Devoted to presenting plays that explore American culture and history, including seldom-produced, "lost" American plays and new plays about or derived from American history and literature, its best known revivals included three Eulalie Spence one-acts (The Starter, Hot Stuff, and The Hunch), Thunder Rock (play) and Shadow of Heroes by Robert Ardrey, On Strivers Row and Walk Hard (play) by Abram Hill, the Pulitzer Prize-winning Icebound and The Detour by Owen Davis, George L. Aiken's adaptation of Uncle Tom's Cabin, Jacob Gordin's The Jewish King Lear (in a translation by Ruth Gay), the world premiere of Neith Boyce's adaptation of H. G. Wells's The Sea Lady, The Faith Healer and The Great Divide by William Vaughn Moody, The Drunkard by W. H. Smith, Inheritors and the Pulitzer Prize winning Alison's House by co-founder of The Provincetown_Playhouse Susan Glaspell, The Melting Pot by Israel Zangwill, The City by Clyde Fitch, Metamora by John Augustus Stone, Sun-Up by Lula Vollmer, and The New York Idea by Langdon Mitchell, and numerous early one-act plays by Eugene O'Neill.

■ **Exercises to complete**:
1. In the passage on American play revivals, who translated Jacob Gordin's The Jewish King Lear?
2. Carry on the passage on American play revivals from its last sentence.
The material that comes after this has nothing to do with the passage on American play revivals.

Pixel coordinate grounding data:
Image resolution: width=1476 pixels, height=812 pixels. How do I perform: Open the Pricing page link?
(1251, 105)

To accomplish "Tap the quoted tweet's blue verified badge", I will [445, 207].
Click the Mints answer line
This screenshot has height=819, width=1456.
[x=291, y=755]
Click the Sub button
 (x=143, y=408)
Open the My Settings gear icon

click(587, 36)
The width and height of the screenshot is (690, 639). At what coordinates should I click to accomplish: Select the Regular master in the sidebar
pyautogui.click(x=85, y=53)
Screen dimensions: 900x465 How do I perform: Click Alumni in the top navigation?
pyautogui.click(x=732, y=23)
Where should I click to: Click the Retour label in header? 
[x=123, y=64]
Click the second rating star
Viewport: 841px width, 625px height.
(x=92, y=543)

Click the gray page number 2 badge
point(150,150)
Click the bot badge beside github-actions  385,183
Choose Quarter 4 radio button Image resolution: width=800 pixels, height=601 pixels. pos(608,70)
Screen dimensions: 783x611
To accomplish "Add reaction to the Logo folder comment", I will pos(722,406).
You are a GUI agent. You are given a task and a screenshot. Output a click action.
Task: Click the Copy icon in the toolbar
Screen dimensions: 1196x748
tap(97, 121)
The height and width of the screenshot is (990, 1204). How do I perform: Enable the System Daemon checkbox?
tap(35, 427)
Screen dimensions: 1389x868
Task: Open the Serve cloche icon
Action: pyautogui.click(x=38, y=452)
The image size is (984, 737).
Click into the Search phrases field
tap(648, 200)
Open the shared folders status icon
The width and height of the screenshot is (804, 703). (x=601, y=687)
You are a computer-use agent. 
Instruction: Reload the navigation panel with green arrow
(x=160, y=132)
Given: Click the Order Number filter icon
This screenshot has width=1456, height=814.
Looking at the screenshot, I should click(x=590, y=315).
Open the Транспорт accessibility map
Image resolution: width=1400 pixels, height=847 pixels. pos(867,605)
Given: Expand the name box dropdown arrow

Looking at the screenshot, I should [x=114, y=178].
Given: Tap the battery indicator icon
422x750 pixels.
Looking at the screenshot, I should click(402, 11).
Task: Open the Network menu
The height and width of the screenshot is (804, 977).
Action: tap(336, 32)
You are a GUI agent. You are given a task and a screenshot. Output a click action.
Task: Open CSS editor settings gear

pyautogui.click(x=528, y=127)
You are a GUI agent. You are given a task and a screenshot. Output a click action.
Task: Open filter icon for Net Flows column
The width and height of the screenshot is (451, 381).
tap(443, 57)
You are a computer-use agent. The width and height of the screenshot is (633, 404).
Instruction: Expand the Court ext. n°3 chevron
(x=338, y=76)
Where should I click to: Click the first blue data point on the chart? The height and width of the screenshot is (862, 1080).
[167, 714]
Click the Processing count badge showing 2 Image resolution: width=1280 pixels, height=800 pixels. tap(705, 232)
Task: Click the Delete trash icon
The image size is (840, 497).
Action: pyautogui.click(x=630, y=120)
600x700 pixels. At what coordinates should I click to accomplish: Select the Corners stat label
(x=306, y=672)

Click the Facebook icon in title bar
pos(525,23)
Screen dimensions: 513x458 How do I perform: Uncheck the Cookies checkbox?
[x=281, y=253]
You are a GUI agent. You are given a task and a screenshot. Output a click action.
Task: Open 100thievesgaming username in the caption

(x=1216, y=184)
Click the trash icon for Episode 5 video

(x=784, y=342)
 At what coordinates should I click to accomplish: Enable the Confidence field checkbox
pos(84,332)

■ **Task-by-task results**:
1. Ruth Gay

2.
The company has also staged three 'Living Newspapers' from the Federal Theater Project: Arthur Arent's Power in 2007, One-Third of a Nation in 2011, and Injunction Granted in 2015.
During the first 15 months of the COVID-19 pandemic shutdown in New York, the playhouse presented weekly readings online of American plays and short stories, as well as occasional concerts and improvised performance including the work of Zero Boy, the Area 9 Quartet, Amanda Selwyn Dance, all as a part of its Virtual Playhouse series.
Further on-line presentations included fund-raising readings of The Moon is Down (play) by John Steinbeck and Love Letters from the Cold War by Joseph Ryan.
In addition to historical American performance, Metropolitan Playhouse also dedicated itself to the exploration and celebration of the neighborhood in which it resided.